What you have to do
Begin at the line containing "275x225 pixels." in the data below and go on through the line containing "Image resolution: width=796", repeating each line exactly; include both ends and no other line.
#### Provided information ####
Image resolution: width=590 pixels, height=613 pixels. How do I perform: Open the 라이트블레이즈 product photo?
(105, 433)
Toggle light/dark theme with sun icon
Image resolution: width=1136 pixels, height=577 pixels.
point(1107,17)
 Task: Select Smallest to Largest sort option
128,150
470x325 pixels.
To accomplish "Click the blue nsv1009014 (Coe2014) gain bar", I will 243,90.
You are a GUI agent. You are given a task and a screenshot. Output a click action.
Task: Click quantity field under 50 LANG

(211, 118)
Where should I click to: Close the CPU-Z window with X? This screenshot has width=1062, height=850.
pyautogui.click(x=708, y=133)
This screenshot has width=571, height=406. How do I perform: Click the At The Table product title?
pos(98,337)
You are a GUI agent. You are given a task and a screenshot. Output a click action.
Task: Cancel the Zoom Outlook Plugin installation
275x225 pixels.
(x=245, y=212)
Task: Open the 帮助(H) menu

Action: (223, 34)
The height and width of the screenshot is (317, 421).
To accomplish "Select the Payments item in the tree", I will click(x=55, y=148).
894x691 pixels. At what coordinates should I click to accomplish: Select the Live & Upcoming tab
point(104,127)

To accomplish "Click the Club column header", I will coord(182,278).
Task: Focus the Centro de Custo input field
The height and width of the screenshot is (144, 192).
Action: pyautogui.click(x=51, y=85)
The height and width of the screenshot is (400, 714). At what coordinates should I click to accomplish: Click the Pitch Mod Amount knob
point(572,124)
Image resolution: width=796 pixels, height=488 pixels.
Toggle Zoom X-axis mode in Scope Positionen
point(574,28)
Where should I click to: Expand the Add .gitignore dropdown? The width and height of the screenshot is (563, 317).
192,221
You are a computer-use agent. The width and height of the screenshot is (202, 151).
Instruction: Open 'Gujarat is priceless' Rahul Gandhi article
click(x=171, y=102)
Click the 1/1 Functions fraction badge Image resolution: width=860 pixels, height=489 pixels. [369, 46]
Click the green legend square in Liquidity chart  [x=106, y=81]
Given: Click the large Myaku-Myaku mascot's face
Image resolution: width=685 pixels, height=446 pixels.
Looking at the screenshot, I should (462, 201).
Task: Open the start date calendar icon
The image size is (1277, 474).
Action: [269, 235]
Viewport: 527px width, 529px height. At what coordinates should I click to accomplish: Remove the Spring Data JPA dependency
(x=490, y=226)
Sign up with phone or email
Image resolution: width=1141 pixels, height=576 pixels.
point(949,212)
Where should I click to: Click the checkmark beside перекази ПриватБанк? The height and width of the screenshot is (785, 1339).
####
Answer to this problem
275x225 pixels.
(x=245, y=212)
Task: Open the 帮助(H) menu

Action: (223, 34)
The height and width of the screenshot is (317, 421).
To accomplish "Select the Payments item in the tree", I will click(x=55, y=148).
894x691 pixels. At what coordinates should I click to accomplish: Select the Live & Upcoming tab
point(104,127)

To accomplish "Click the Club column header", I will coord(182,278).
Task: Focus the Centro de Custo input field
The height and width of the screenshot is (144, 192).
Action: pyautogui.click(x=51, y=85)
The height and width of the screenshot is (400, 714). At what coordinates should I click to accomplish: Click the Pitch Mod Amount knob
point(572,124)
Image resolution: width=796 pixels, height=488 pixels.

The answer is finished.